Any update on this? I'd be really interested in knowing how your migration went and what resources you used.

Thanks!

Ray

Dec 14, 2012 10:38 AM

nothing in enterprise moves that fast.  besides - weren't we just starting to look at 7.1 when i left the district?  that's been over 2 years now.  

i'm just glad we don't have to deal with the scale of what you guys do.  we only have about 2000 clients worldwide.  it's the ones in china and the middle east, with crappy WAN connections, that cause us any trouble.  and those offices are so small (30-50 people each) that it's not worth setting up even a secondary NS for them.  

Dec 14, 2012 09:03 AM

Hey Gibson99, Cant believe you guys are still using it after all the talks of SCCM? 

Agree the console, it's not a very good/consistent design. There are areas where the "save" button needs to be pressed. Some When you click "OK" or "Apply" the page does not close, and you need to hunt and peck and scroll to verify there isnt a "Save" option.

 

Also from a glance, it looks like there is more steps just to create Jobs/Tasks. It's like this was designed by an accountant, who wanted every step to have it's own folder. And then you can daisy chain everything instead of creating one job for something simple. Disc imaging is the perfect example of multiple steps to accomplish something simple.

 

Jtester,

The Symantec SMP manager thinks we can go with this design as long as we can provide the IOPS. Which is daunting even with the 3Par San. 

With Each SQL needing about 2,000 IOPS, with 1 SQL server and 2 instances, this is easily accomplished with the 15k discs on a SAN. However, whether the initial IOPS in the design is enough remains to be seen. 

My math are 130 IOPS for each drive, multiply by 49 drives is about 6,370 IOPS total not counting RAID cost. But thats also being very conservative with the drive campabilities.

 

 

Dec 13, 2012 05:15 PM

 

Timanator,
 
The picture that they have given you could be a copy and paste from the design that they gave us.  Here is where we ended with hardware.
 
Server Type   OS Processor CPU's Cores RAM
Site Servers Virtual 2008 R2 Std 64bit w/SP1 X7560 @ 2.26 GHz 2 2 8 GB
Children Virtual 2008 R2 Std 64bit w/SP1 X7560 @ 2.26 GHz 2 2 12 GB
Parent Physical 2008 R2 Std 64bit w/SP1 X5690 @3.47 GHz 2 24 24 GB
SQL Physical 2008 R2 Ent 64bit w/SP1 L7555 @1.87 GHz 4 64 64 GB

 

Dec 13, 2012 03:49 PM

I would think the mulitple instances in SQL is to get better performance, since there would be a seperate tempdb and logs for each instance. As long as the tempdb and logs are on seperate LUNs for each instance.

Dec 13, 2012 02:30 PM

jtester, you have a pretty crazy environment!

 

I'm going to try to update this blog everytime we make a stride or encounters a road block. But as of now, it's barely heating up.

 

So here is the current suggested design and I'm not really understanding the SQL Instance. We have 2 calls this after noon to sort it out with Symantec and Xcend.

 

 

Dec 13, 2012 02:26 PM

Right click and save the picture if it seem too small.

Dec 13, 2012 02:22 PM

Tim, once you get used to the 7.1 console, you'll feel like you're going back to MSIE4 when you have to go back to the NS6 console.  and yet, there are parts of the 7.1 console that are virtually unchanged from 6.x.  i'm not saying it's perfect, but it is a big step up in a lot of areas.  oh and btw - parts of the console are still a little flaky in IE9 so keep IE8 around if you can.  dunno if that's fixed in sp2 (which i'd assume you'd start with, rather than the 7.1 sp1 we're on right now) but it's worth mentioning.

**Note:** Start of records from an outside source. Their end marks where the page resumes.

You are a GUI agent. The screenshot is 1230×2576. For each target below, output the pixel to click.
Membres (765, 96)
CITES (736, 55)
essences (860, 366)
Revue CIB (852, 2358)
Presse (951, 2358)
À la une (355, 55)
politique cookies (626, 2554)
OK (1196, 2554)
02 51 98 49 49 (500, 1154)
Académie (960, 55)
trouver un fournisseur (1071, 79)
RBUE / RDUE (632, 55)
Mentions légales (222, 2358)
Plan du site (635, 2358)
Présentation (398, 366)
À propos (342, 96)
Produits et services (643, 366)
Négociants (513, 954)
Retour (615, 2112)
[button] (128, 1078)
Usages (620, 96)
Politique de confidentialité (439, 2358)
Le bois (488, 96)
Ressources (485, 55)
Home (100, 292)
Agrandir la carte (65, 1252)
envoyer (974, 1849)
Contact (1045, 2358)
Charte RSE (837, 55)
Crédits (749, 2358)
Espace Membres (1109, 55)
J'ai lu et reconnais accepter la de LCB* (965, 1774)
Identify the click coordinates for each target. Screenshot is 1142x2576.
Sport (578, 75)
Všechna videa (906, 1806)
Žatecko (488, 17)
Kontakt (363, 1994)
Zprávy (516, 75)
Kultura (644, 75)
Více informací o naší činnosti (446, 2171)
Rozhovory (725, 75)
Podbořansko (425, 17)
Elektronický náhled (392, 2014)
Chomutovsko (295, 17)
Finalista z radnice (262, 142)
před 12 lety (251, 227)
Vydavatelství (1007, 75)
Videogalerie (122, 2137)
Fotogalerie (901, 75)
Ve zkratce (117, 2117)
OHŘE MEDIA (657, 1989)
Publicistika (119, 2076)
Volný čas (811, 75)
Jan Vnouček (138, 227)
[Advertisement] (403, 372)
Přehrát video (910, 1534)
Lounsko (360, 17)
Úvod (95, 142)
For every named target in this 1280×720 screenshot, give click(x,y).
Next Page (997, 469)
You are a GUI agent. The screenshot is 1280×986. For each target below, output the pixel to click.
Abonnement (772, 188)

good luck.  i wish you infinite patience in dealing with the imaging part - we couldn't get it to work the way we needed it (18 package/pxe servers, one DS, one NS), and ended up keeping DS 6.9 for imaging/initial builds.  

our environment may be smaller, but the build process here is nearly the same as what you have at the district.  we still only have one NS 7.1 server and one DS 6.9 (plus ImageInvoker 0.4 - search connect, you might like it) and since we drop the SMP agent on at the end of the DS build job, it's not that hard to manage.  we just make sure to publish packages in ns7.1 on a public share on each package server so that the DS jobs can get to them to build the machines. 

you know how to reach me if you have questions or if you want to borrow any of my books from training.

Dec 13, 2012 01:29 PM

We are school district of 160 schools 36,000 PC's.  Our infrastructure is 165 DS 6.9 SP3 servers.  When we were 6.9 for the NS structure we had 4 NS servers with 1 reporting server.  By the time we got all of our clients in there they had become virtually unusable.

So we had symantec come out and help us design the 7.1 system.  We ended up with a heirarchial system.  We have 1 parent and 2 children.  The parent has a site server and the 2 children each have 2 site servers.  Then every DS which resides at the schools has also become a site server.  We have a very beefy single purpose SQL Server. We had a consultant come out who was completely worthless.  I won't give his name because I have been told that he is no longer in that position.  

At this point about he only thing we have done with it is Micorosft Patching.  We are just starting 3rd party patching.  

The thing is that all of the schools love their DS servers.  I am very nervous about moving them to the new 7.1 system simply because it is so much slower and clunky.  Plus the secuity is so much more complicated.  I really only want a site tech to see their computers.

I will be interested in following your progress.

 

Dec 13, 2012 12:44 PM

I am in almost exactly the same situation as you, except I have been through an upgrade and we have so many issues with it, we have not gone live almost 8 months after consulting services.

 

I am in  a school district with 82 schools, 27,000 XP workstations & a handful of win 7. 

 

The new helpdesk is not the same product at all, it can be a powerful solution if you tweak the code under the hood, which they're supposedly removing the ability for us to do in the new version. 

 

The consultants I had didn't know how to setup the hierarchy properly and it took 4 months of calls to tech support and the tech support (Utah) guy bringing in someone from the other "product group" for Asset Managment to figure out that locations can't replicate. 

 

I'll message you my contact info so we can talk about issues, etc.